Reputation: 11
here is something I am struggling to understand. Imagine I have a dataframe that has 2 columns:
**Year** **Date**
1925 1925-01-02
1941 1925-02-03
1990 1990-01-02
1956 NA
1990 1990-01-02
2002 2004-01-02
And I am trying to filter out all of those entries where value in **Year**
column does not match year in **Date**
column.
So, I have written a small parser, for the Date column assuming a much larger dataset:
dateParser <- function(date) {
dateStr <- toString(date)
yearStr <- strsplit(dateStr, "-")[[1]][1]
yearInt <- as.integer(yearStr)
return(yearInt)
}
And subsequently I am using dplyr::filter()

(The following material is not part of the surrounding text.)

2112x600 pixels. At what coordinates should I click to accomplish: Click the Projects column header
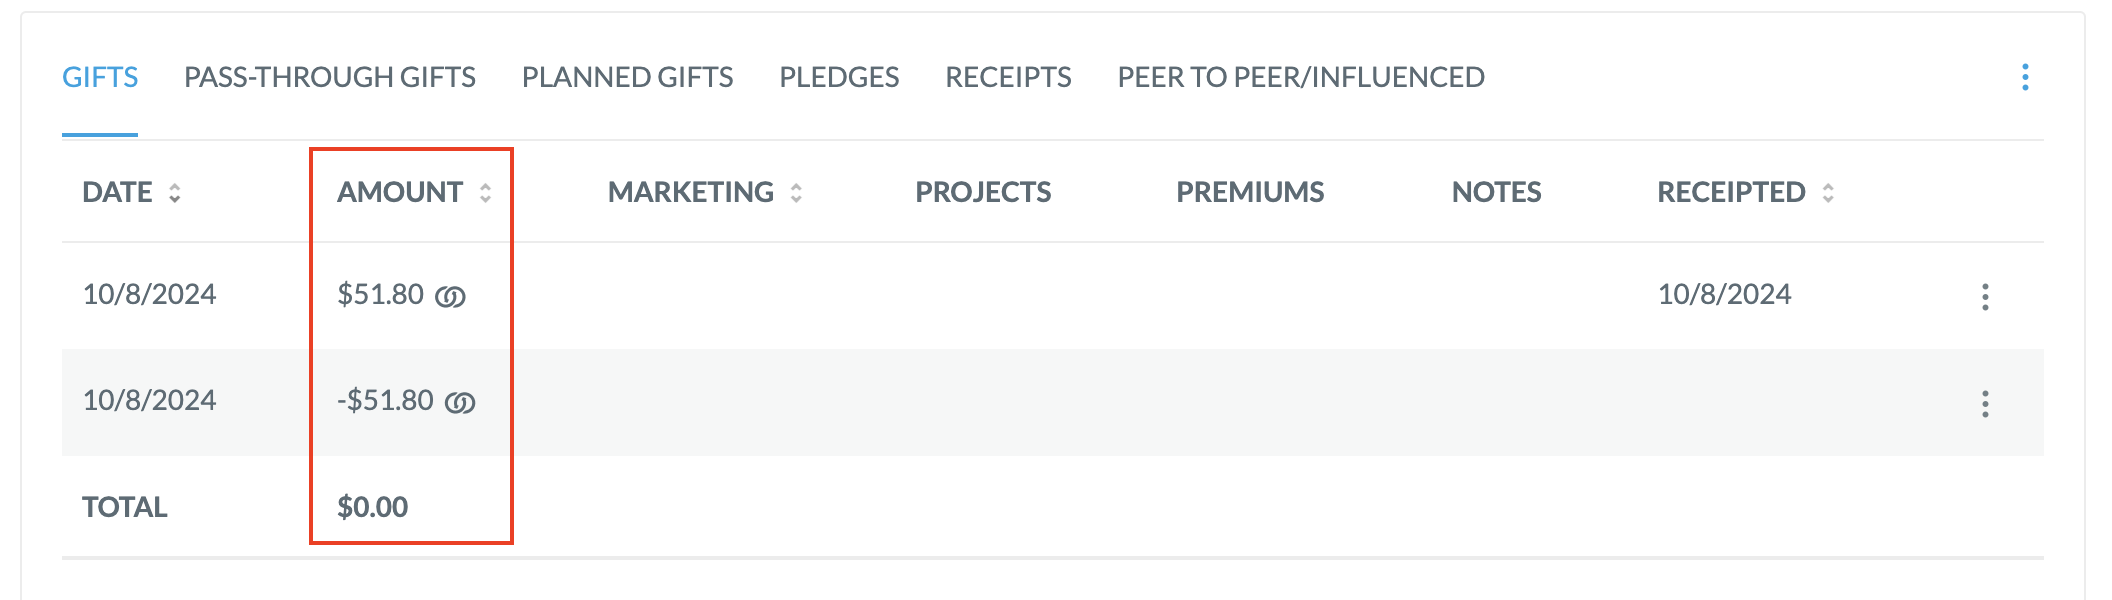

to filter those occurrences out:
noMismatch <- dplyr::filter(data, as.integer(data$Year) == dateParser(data$Date))
Yet still I am seeing some rows in the resulting dataframe where years do not match. Why?
P.S. Let's assume that I don't care about NA
values in the **Date**
column and whenever NA
occurs I am just leaving this row in.
Upvotes: 1
Views: 204
Reputation: 2043
This probably has to do with the fact that your
dateParser(data$Date)
doesn't return what you're looking for in terms of data format.
Try:
library(lubridate)
library(dplyr)
noMismatch <- filter(data, as.integer(data$Year) == year(data$Date))
Upvotes: 1